Output each entry below as it stands, leaving out every picture.

Pixel coordinate grounding data
---+---

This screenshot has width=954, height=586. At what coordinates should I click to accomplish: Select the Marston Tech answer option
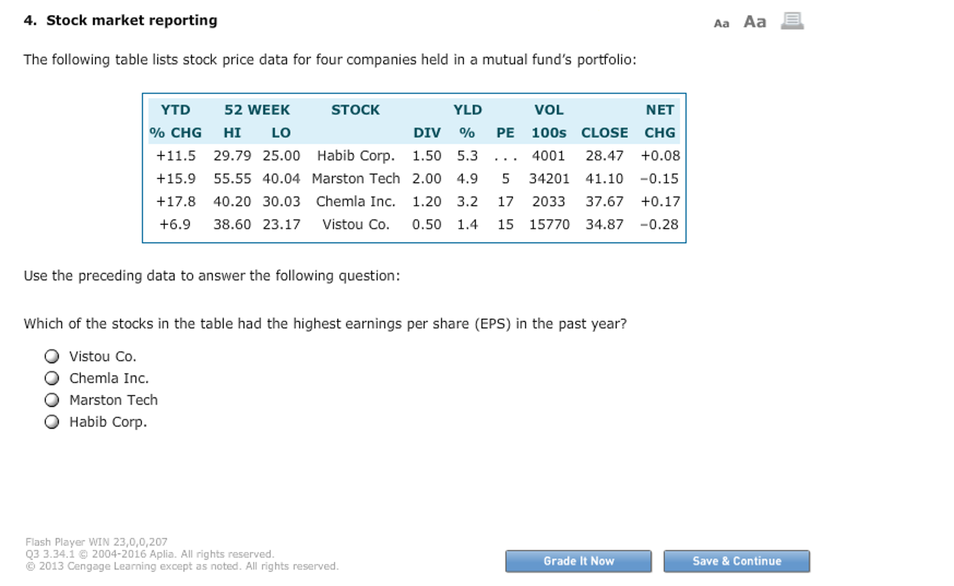pos(52,400)
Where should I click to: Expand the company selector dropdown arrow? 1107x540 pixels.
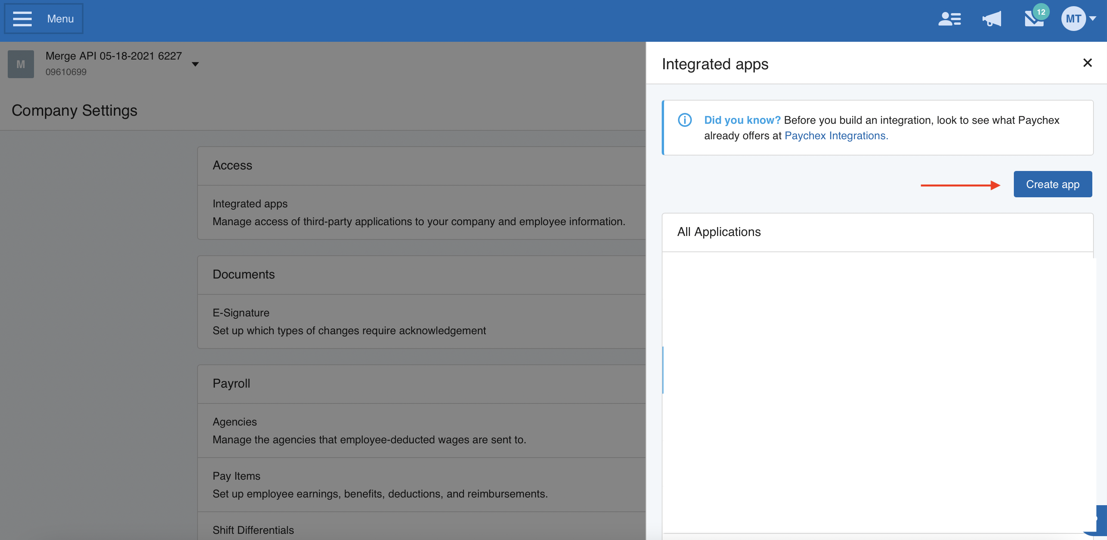pos(195,64)
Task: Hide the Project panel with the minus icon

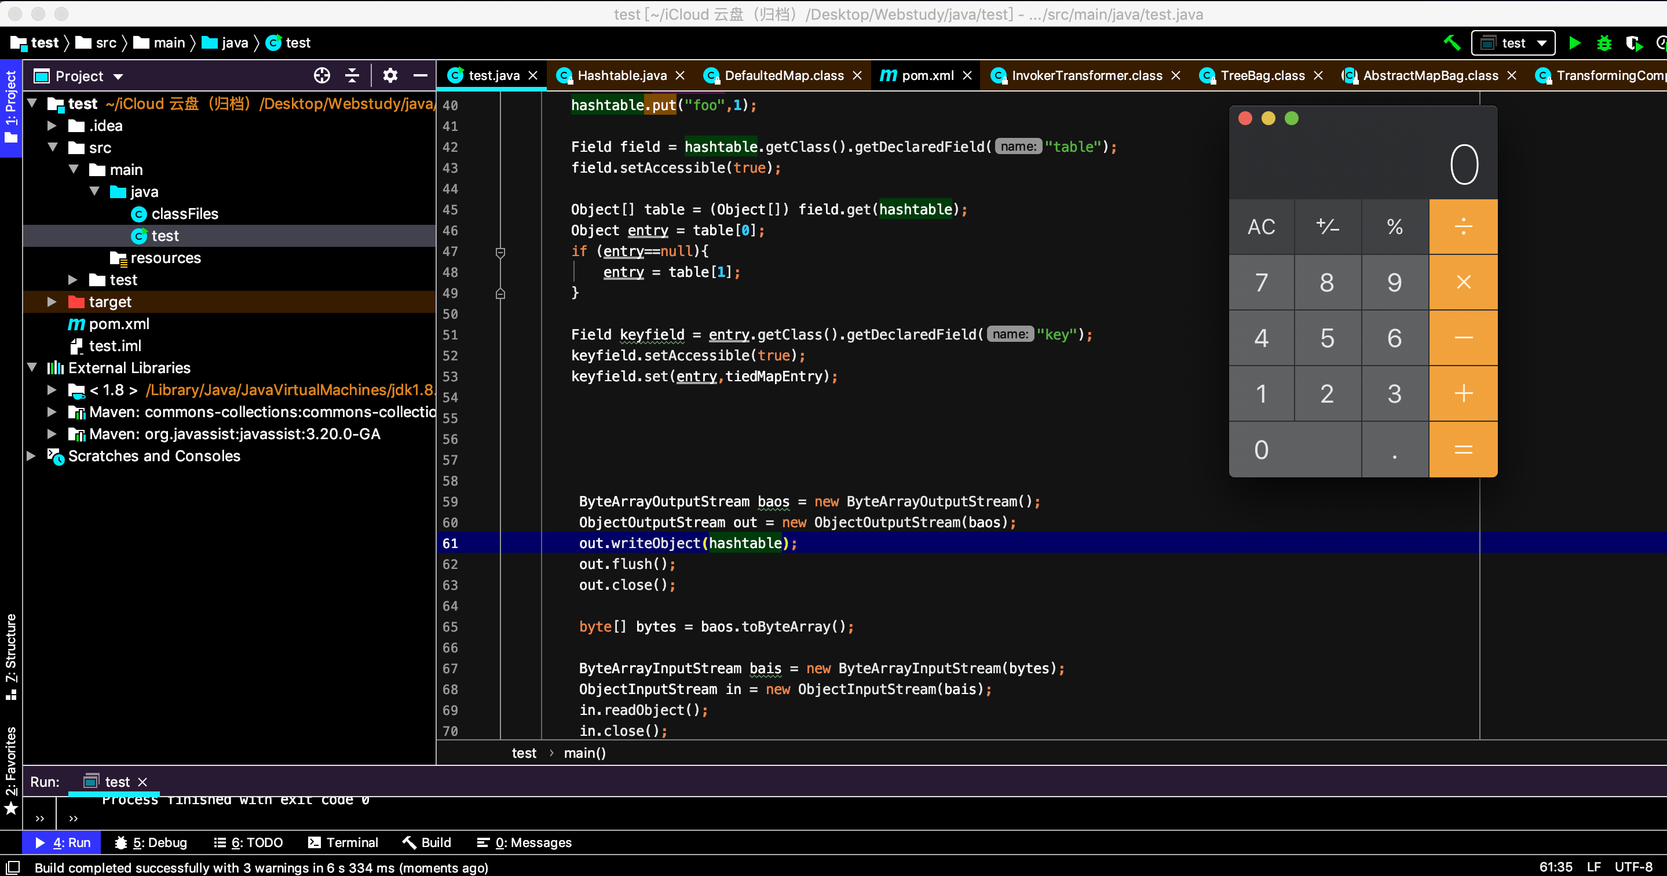Action: point(420,76)
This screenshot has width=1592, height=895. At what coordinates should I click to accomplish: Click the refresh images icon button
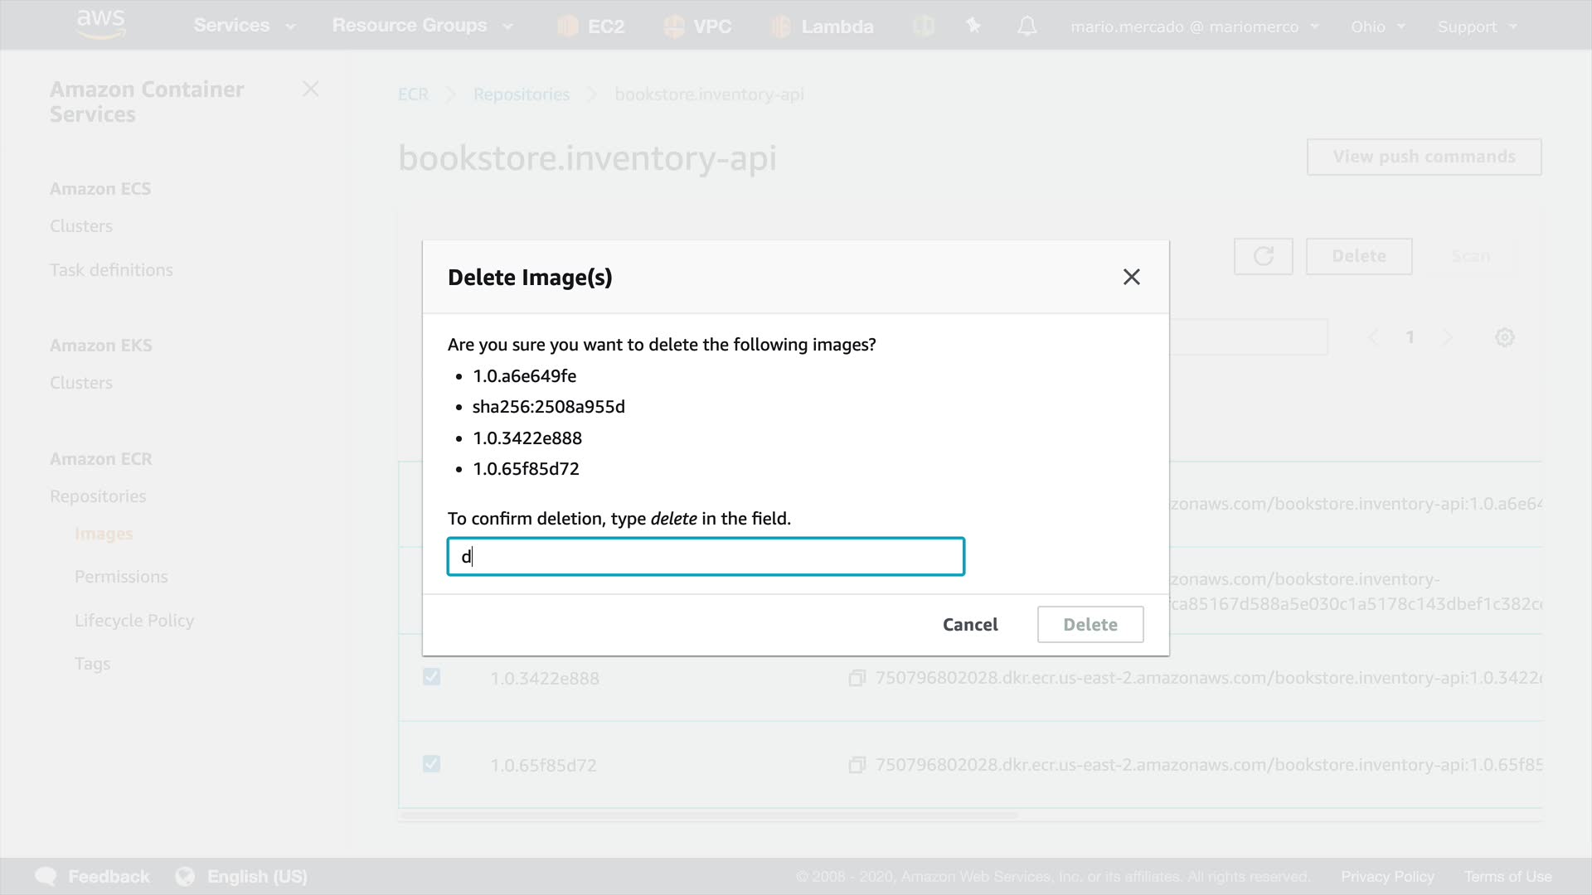[x=1263, y=256]
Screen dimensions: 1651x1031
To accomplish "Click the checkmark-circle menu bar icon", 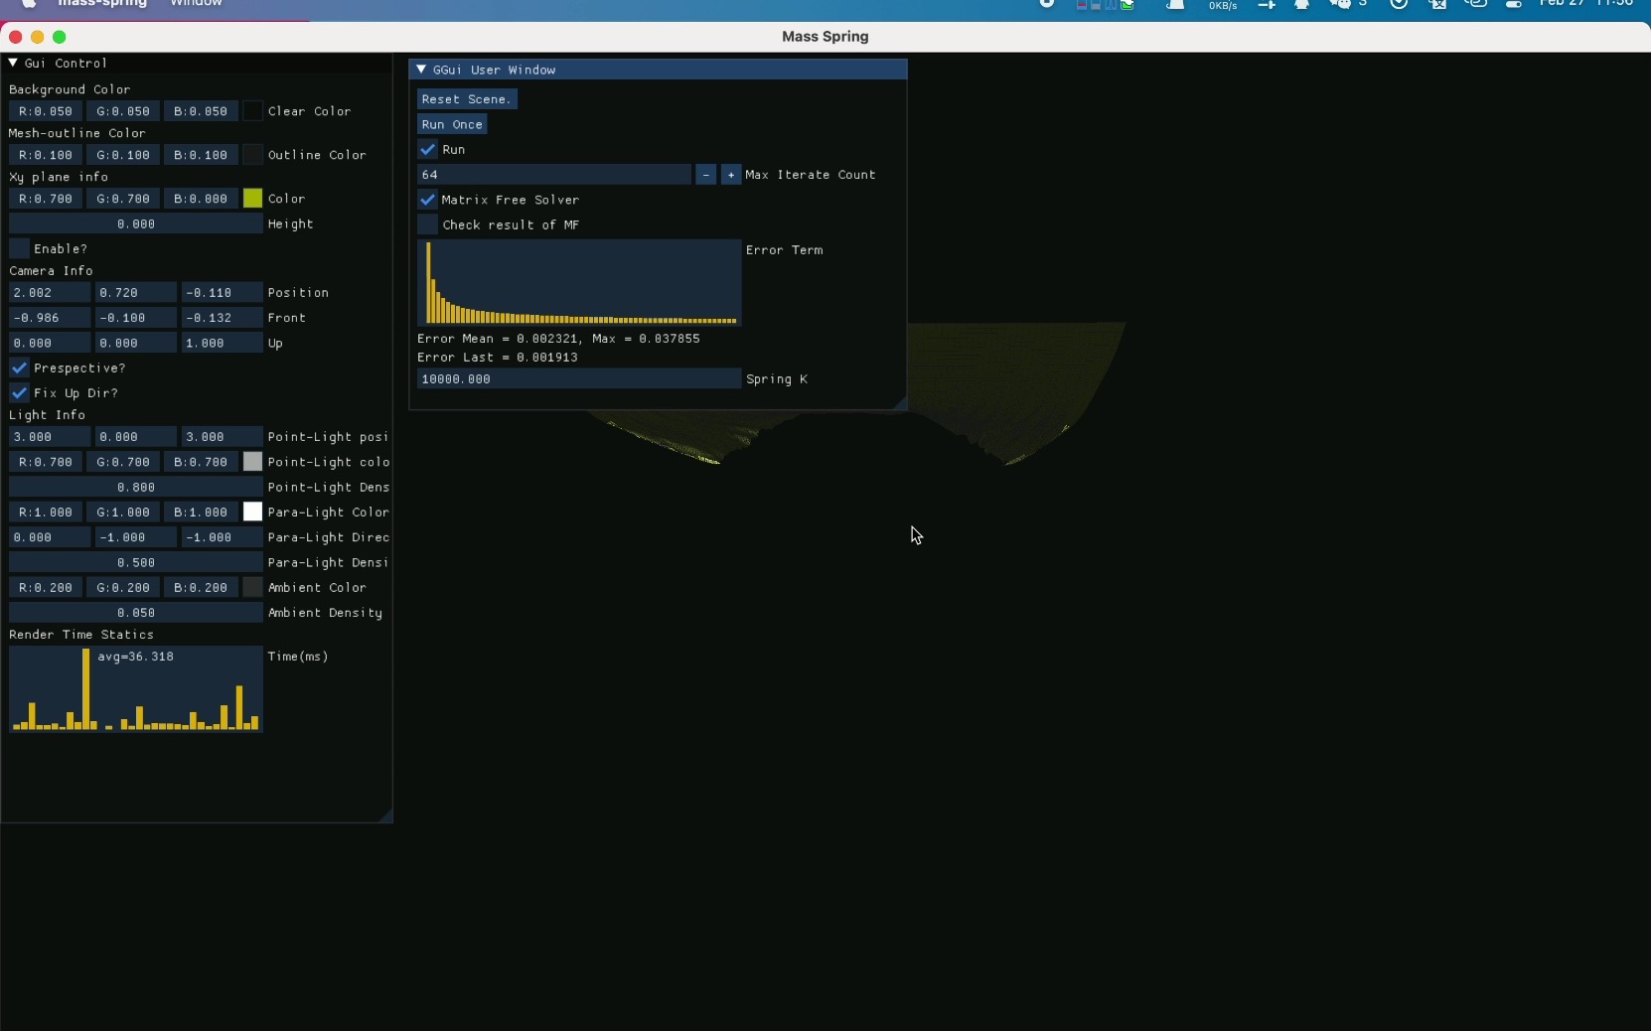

---+---

▶ [EXERCISE OUTPUT]
This screenshot has width=954, height=586. At what coordinates should I click to accomplish: Select the Marston Tech answer option
pos(52,400)
Where should I click to: Expand the company selector dropdown arrow? 1107x540 pixels.
pos(195,64)
Task: Hide the Project panel with the minus icon

Action: point(420,76)
This screenshot has width=1592, height=895. At what coordinates should I click to accomplish: Click the refresh images icon button
[x=1263, y=256]
Screen dimensions: 1651x1031
To accomplish "Click the checkmark-circle menu bar icon", 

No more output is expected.